Phase I Pharmacokinetic Study of HUYPS-1 in Healthy Volunteers

Exclusion Criteria

• •1. Recent history of drug or alcohol addiction or abuse within the past year.
• •2. A clinically significant disorder involving the cardiovascular, respiratory, renal, gastrointestinal, immunologic, hematologic, endocrine or neurologic system(s) or psychiatric disease (as determined by the clinical investigator).
• •3. History of allergic response(s) to mannitol, sucralose or related drugs.
• •4. History of clinically significant allergies including drug allergies or allergic bronchial asthma.
• •5. Evidence of chronic or acute infectious diseases.
• •6. Any clinically significant illness or surgery during the one month prior to Period I dosing (as determined by the clinical investigator).
• •7. Taking any drug known to induce or inhibit hepatic drug metabolism within one month prior to the beginning of the study.

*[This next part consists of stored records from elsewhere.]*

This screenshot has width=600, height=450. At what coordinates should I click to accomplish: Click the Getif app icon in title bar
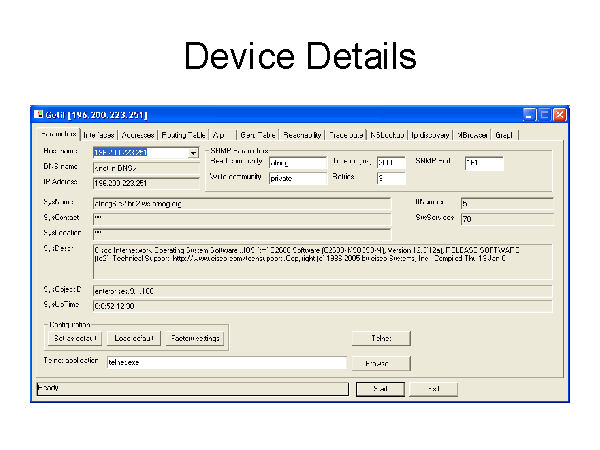(38, 115)
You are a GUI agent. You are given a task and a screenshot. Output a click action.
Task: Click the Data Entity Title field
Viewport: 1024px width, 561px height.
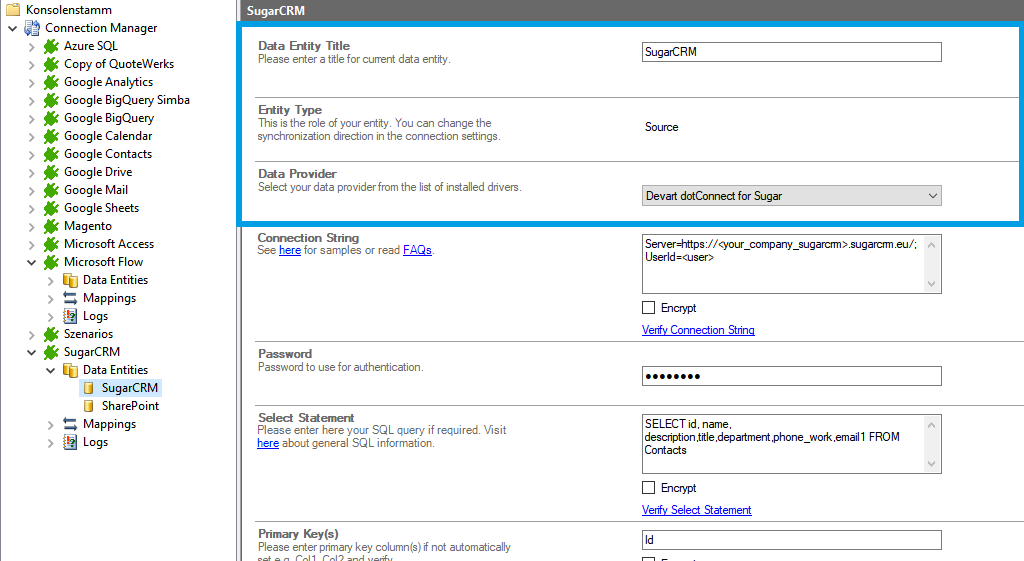(x=791, y=52)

• •8. Receiving any investigational drug within one month prior to Period I dosing.
• •9. Taking any prescription medication or any nonprescription medication within two weeks prior to Period I doing.
• •10. Donating greater than 150 mL of blood within two months prior to Period I dosing or donating plasma (e.g. plasmapheresis) within two weeks prior to Period I dosing. All subjects will be advised not to donate blood for four weeks after completing the study.
• •11. Consumption of caffeine, xanthine-containing products (i.e. coffee, tea, caffeine-containing sodas, colas and chocolate, etc.) and/or alcohol, smoke or use tobacco products within 48 hours prior to days on which dosing is scheduled and during the periods when blood samples are being collected.
• •12. Any other medical reason as determined by the clinical investigator.
• •13. Subject is pregnant or breastfeeding.
• •14. Women of childbearing potential disagree to use an acceptable method of contraception (e.g., hormonal contraceptives, IUD, barrier device or abstinence) throughout the study.